HUYE — Unless preventive measures are taken, the number of diabetic cases in Rwanda is expected to double by the year 2030, researchers have warned. The researchers made the revelation this week during the 13th Medical Conference on Diabetes held in Butare.
This year’s annual medical conference that opened August 28 was organised by the National University of Rwanda’s Faculty of Medicine.
The exact number of people affected by the disease in Rwanda is not known. Estimates by the World Health Organisation (WHO) put the figure at 30,000 people.
According to Bonaventure Nizeyimana, an official from the Ministry of Health, no study has ever been done to ascertain the number of diabetic cases in Rwanda.
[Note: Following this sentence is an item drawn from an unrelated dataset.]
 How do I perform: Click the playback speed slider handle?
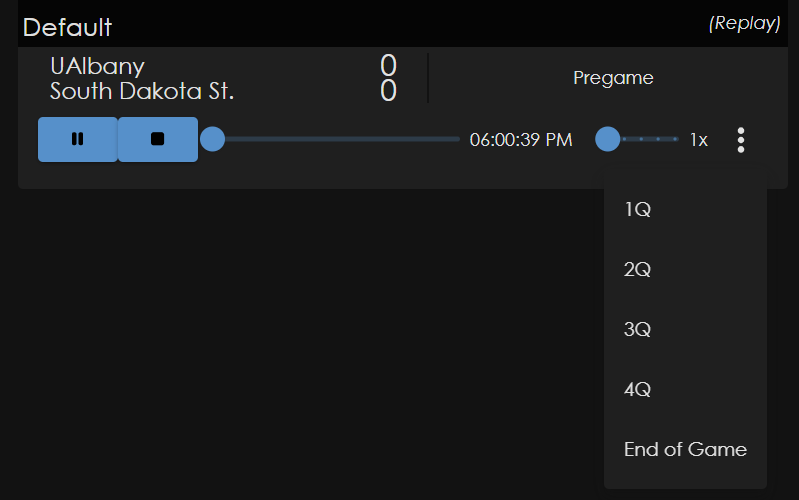click(x=607, y=139)
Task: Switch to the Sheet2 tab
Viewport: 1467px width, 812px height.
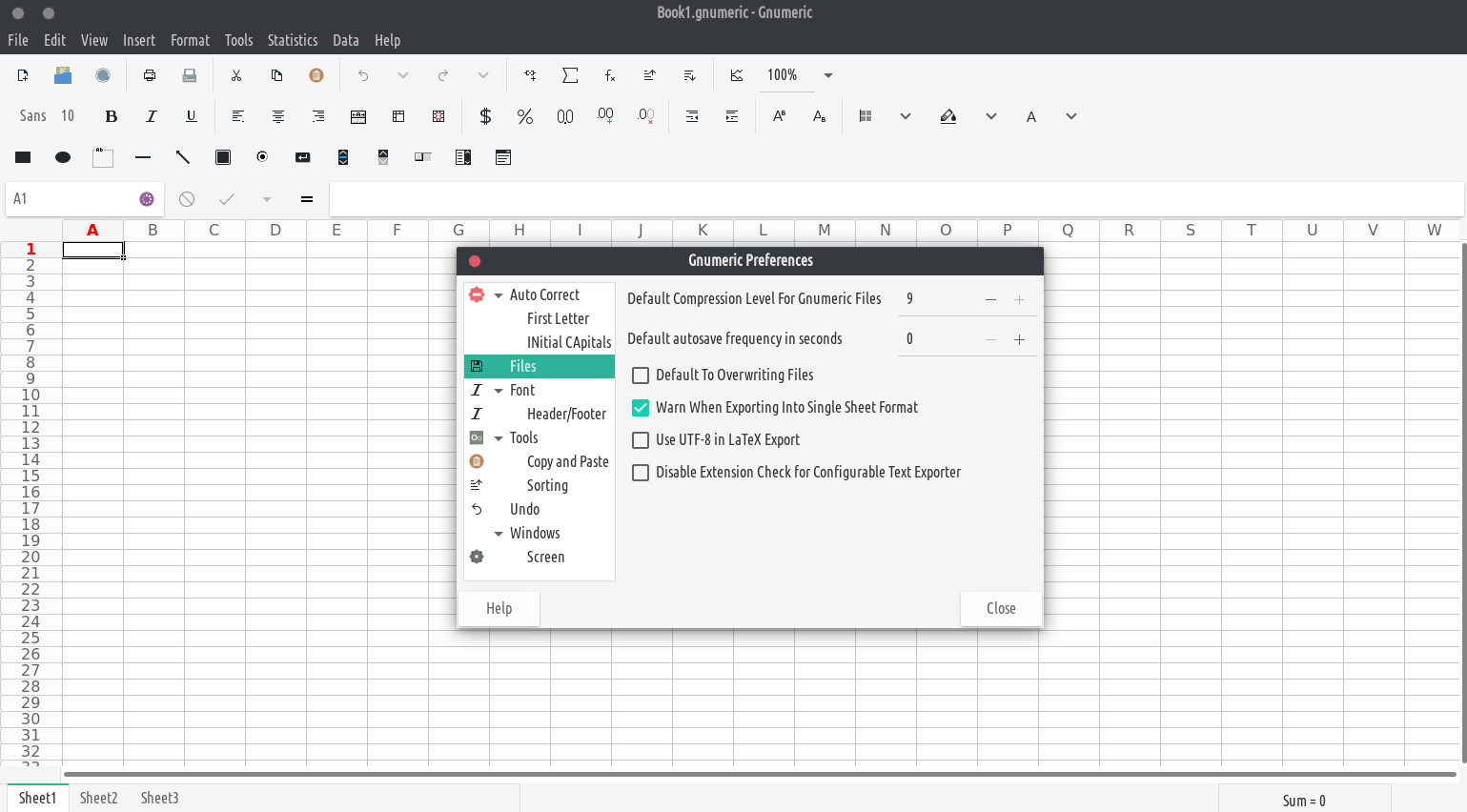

“There is need to gather information about what we believe is an increasing number of diabetic cases in Rwanda. Figures by the WHO are based on regional estimates and are not representative of the situation in Rwanda,” said Nizeyimana.
Prof. Francois P.R. de Villiers, who is a guest speaker from the department of pediatrics and child health, MEDUNSA campus at the University of Limpopo-South Africa, in his presentation said, “Africa is not escaping the impact of diabetes. It is caught up in a triple burden of infectious diseases, emerging infections like HIV/Aids and chronic non-communicable diseases.” He said that cultural beliefs and practices in some communities in Africa hamper the fight against diabetes.
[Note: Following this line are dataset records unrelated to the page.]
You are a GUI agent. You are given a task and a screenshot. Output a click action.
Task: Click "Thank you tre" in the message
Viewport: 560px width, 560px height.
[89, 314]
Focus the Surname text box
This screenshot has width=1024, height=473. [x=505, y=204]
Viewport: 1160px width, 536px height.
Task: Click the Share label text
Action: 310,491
“Some people still believe that children in diabetic coma are bewitched and traditional healers are consulted before consulting medical practitioners.
François Gishoma, the President of the Rwanda Diabetics Association elaborated on some misconceptions on diabetes in Rwanda.
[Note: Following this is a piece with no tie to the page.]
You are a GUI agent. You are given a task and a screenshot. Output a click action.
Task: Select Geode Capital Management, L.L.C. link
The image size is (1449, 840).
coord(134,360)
He cited the case of an 11-year old boy from Rusizi District who suffered from diabetes. His parents treated it as a case of poisoning and only went to the district hospital after the boy had gone into a coma.
Experts say there are two types of diabetes; type 1 and 2. The first, which is rare, is predominant in people below 35 years of age, while the second– the common¬– is mostly affects people above 35 years of age.
Prof. Villiers said the onset of type 2 diabetes can be significantly delayed or prevented and that most complications of diabetes can be prevented or significantly delayed.
Dr. Jean Bosco Gahutu, in his presentation on ‘Diet diabetes’, said weight loss reduces the risk of developing diabetes in the long term and is associated with clinical improvements in obese patients.
“Recent nutrition studies have proven the favourable effect of a diet with high fiber content. Insoluble cereal dietary fiber in whole grains is associated with reduced diabetes risk,” Gahutu pointed out.
According to Gahutu, different studies also found that the use of vegetables, legumes and fruits is useful in reducing morbidity and mortality of diabetic patients.
The two-day conference was officially opened by Prof. Martin O’Hara, the National University of Rwanda’s Vice Rector in charge of Academic affairs.
It was sponsored by the German Technical Cooperation, Belgian Technical Cooperation, Sanofi-Aventis, and the National University of Rwanda’s Research Commission.